▶ _The exercise_: Extract the lines from the one with "Click the monitor sidebar icon" up to and including the one with "pyautogui.click(x=25, y=679)", and reproduce them without any changes, leaving the pictures out of your answer.
--- START OF Materials provided ---
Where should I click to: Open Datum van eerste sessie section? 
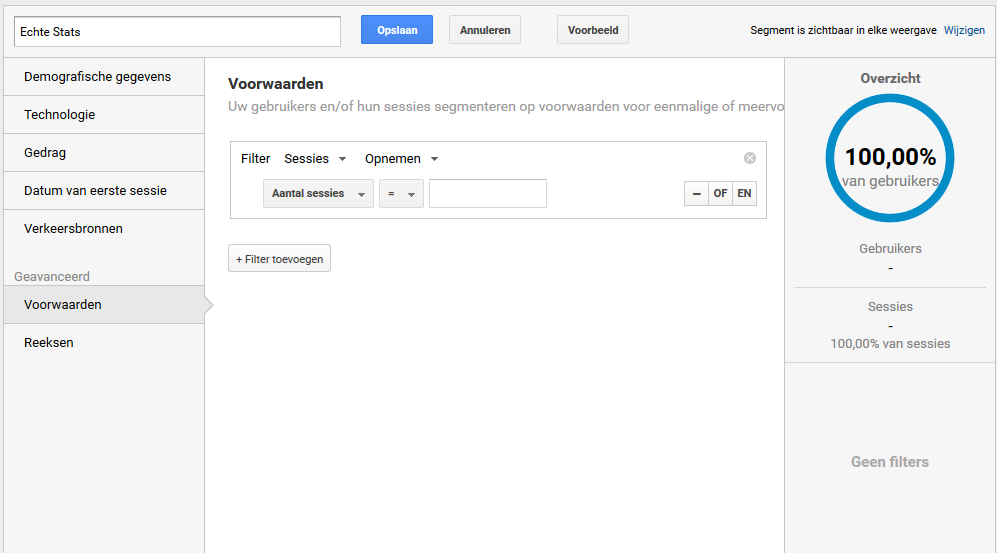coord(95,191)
--- END OF Materials provided ---
--- START OF Materials provided ---
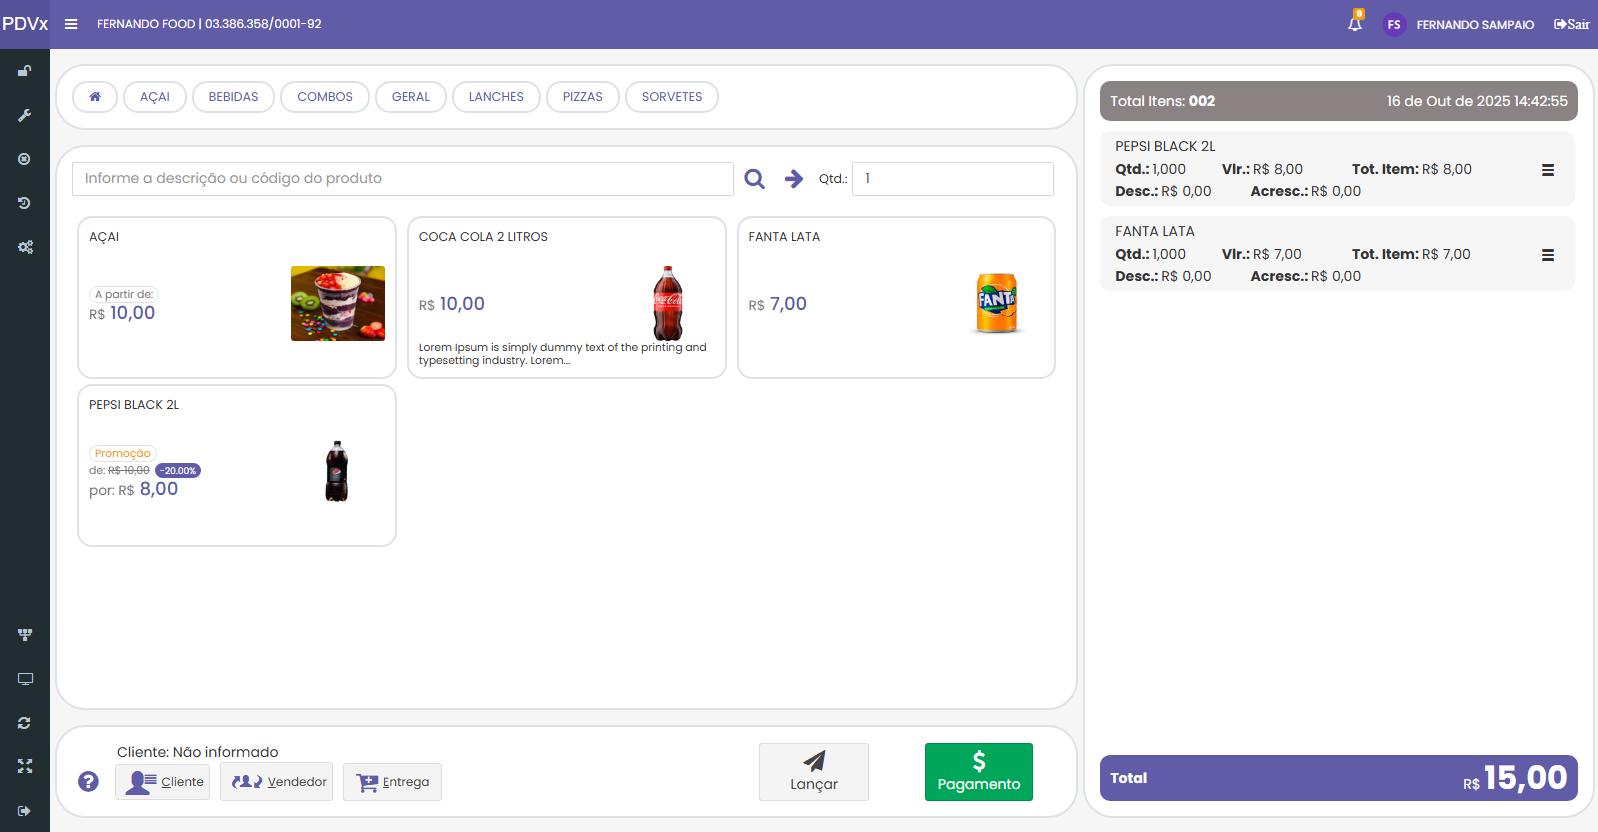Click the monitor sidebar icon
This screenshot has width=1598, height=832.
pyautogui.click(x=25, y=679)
--- END OF Materials provided ---
--- START OF Materials provided ---
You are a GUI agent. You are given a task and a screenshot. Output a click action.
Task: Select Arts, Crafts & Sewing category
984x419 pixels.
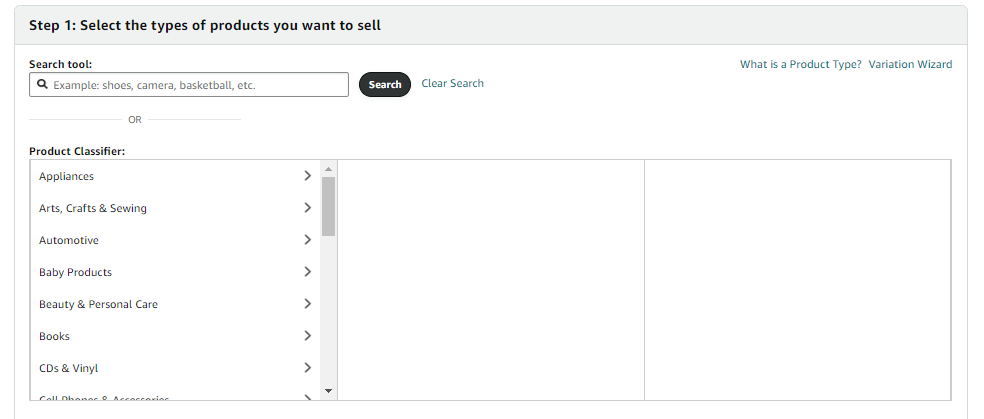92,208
--- END OF Materials provided ---
▶ _Result of this task_:
Click the monitor sidebar icon
This screenshot has width=1598, height=832.
pyautogui.click(x=25, y=679)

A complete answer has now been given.